The first authority for the life of Increase Mather is the work of his son Cotton Mather, Parentator: Memoirs of Remarkables in the Life and Death of the Ever Memorable Dr Increase Mather (Boston, 1724); there are also a memoir and constant references in Cotton Mather’s Magnalia (London, 1702) especially vol. iv.; there is an excellent sketch in the first volume of J. L. Sibley’s Biographical Sketches of Graduates of Harvard University (Cambridge, 1873), with an exhaustive list of Mather’s works (about 150 titles); there is much valuable matter in Williston Walker’s Ten New England Leaders (New York, 1901) and in his Creeds and Platforms of Congregationalism (New York, 1893); for literary criticism of the Mathers see ch. xii. of M. C. Tyler’s History of American Literature, 1607–1676 (New York, 1878), and Barrett Wendell’s Cotton Mather (New York, 1891).
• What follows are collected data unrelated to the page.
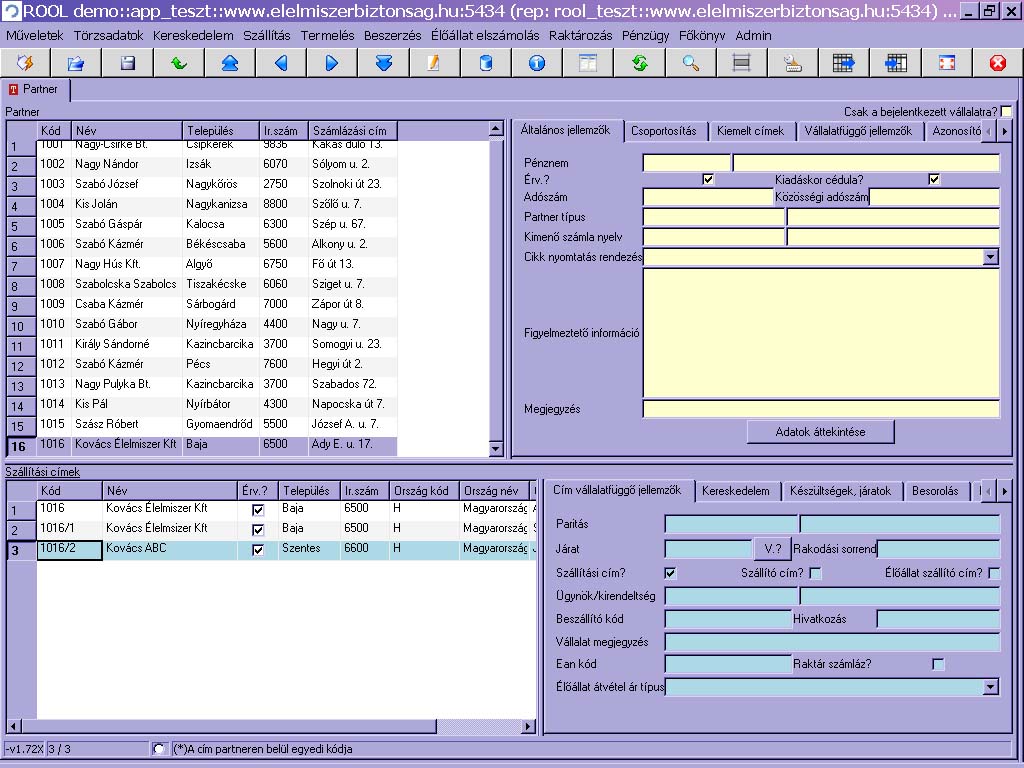Click the green refresh arrows icon
Viewport: 1024px width, 768px height.
coord(640,63)
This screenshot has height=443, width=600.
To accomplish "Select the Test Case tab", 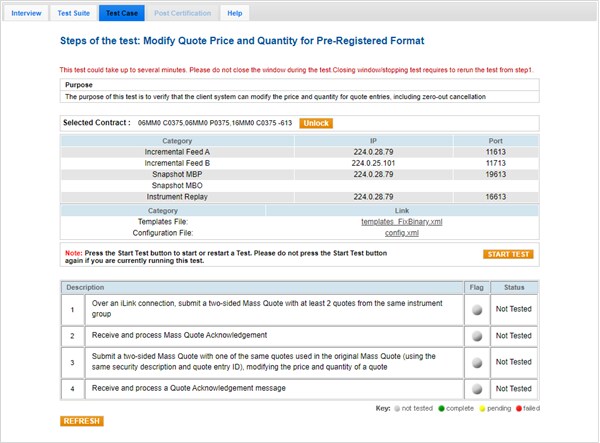I will point(121,14).
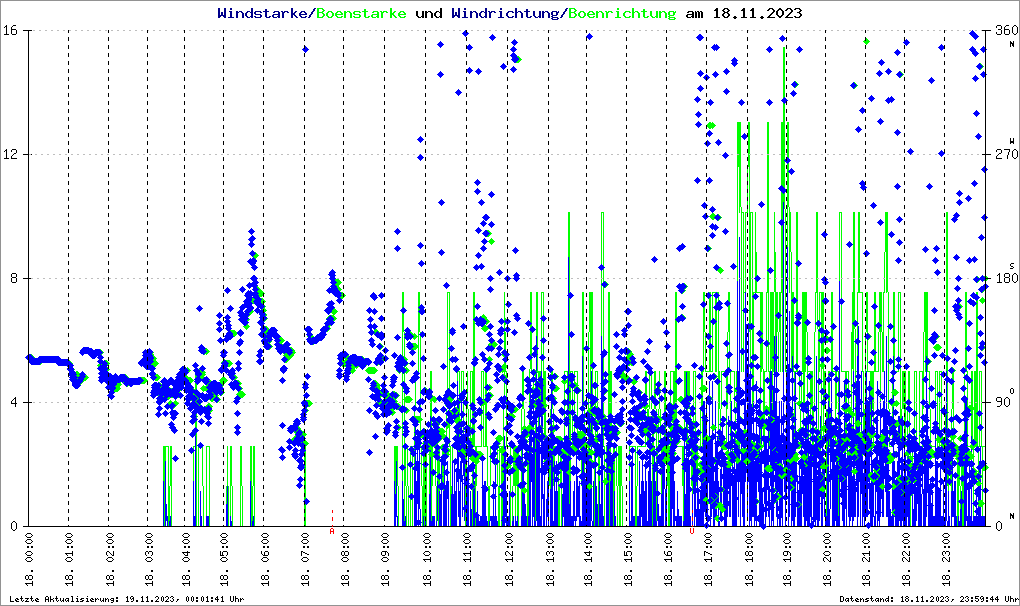Click the left axis value 4
1020x606 pixels.
[x=17, y=403]
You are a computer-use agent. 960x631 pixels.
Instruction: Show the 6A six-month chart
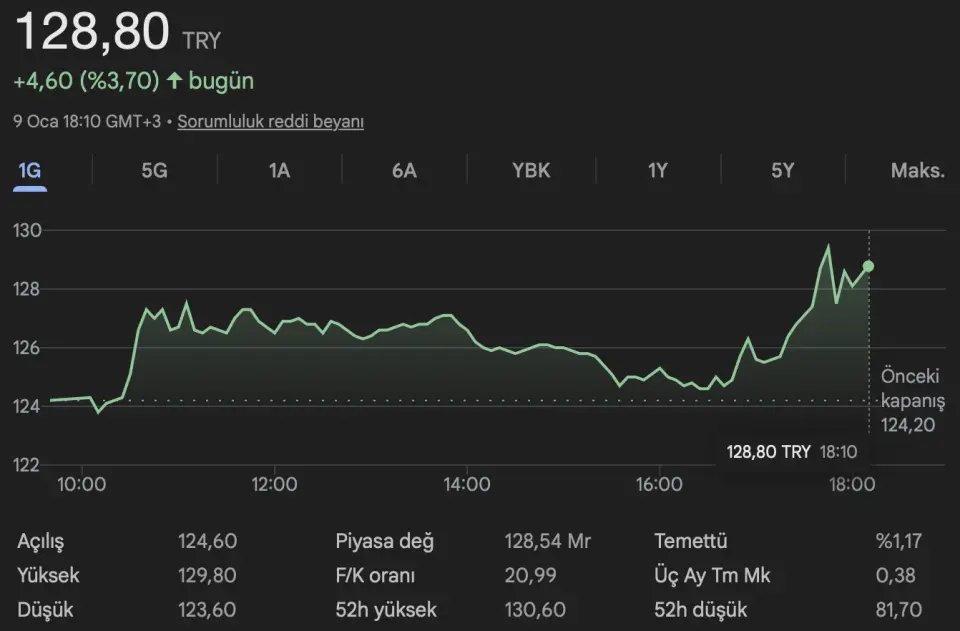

Mather’s worth has been under-estimated by Josiah Quincy, Justin Winsor and other historians out of sympathy with his ecclesiastical spirit, who represent him as only an ambitious narrow-minded schemer.  (R. We.) 


  1. He was so christened “because of the never-to-be-forgotten increase, of every sort, wherewith God favoured the country about the time of his nativity.” He often latinized his name, spelling it Crescentius Matherus.
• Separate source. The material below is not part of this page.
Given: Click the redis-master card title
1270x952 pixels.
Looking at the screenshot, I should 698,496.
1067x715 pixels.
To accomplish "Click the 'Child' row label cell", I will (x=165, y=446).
  2. That is, King Philip’s War, the Boston fires of 1676, when Mather’s church and home were burned, and 1679, the threatened introduction of Episcopacy, and the general spiritual decay of the country.
  3. He had previously been arrested and acquitted on a charge of having attributed the forged letter to Randolph.
  4. Mather led the resistance to the royal demand instigated by Edward Randolph in 1683, for the annulment of the college charter, and after its vacation in 1684 strove for the grant of a new charter; King James promised him a confirmation of the former charter; the new provincial charter granted by William and Mary confirmed all gifts and grants to colleges; in 1692 Mather drafted an act incorporating the college, which was signed by Phips but was disallowed in England; and in 1696, 1697, 1699, and 1700, Mather repeated his efforts for a college charter.
  5. Mather was made a licenser of the Press in 1674 when the General Court abolished the monopoly of the Cambridge Press.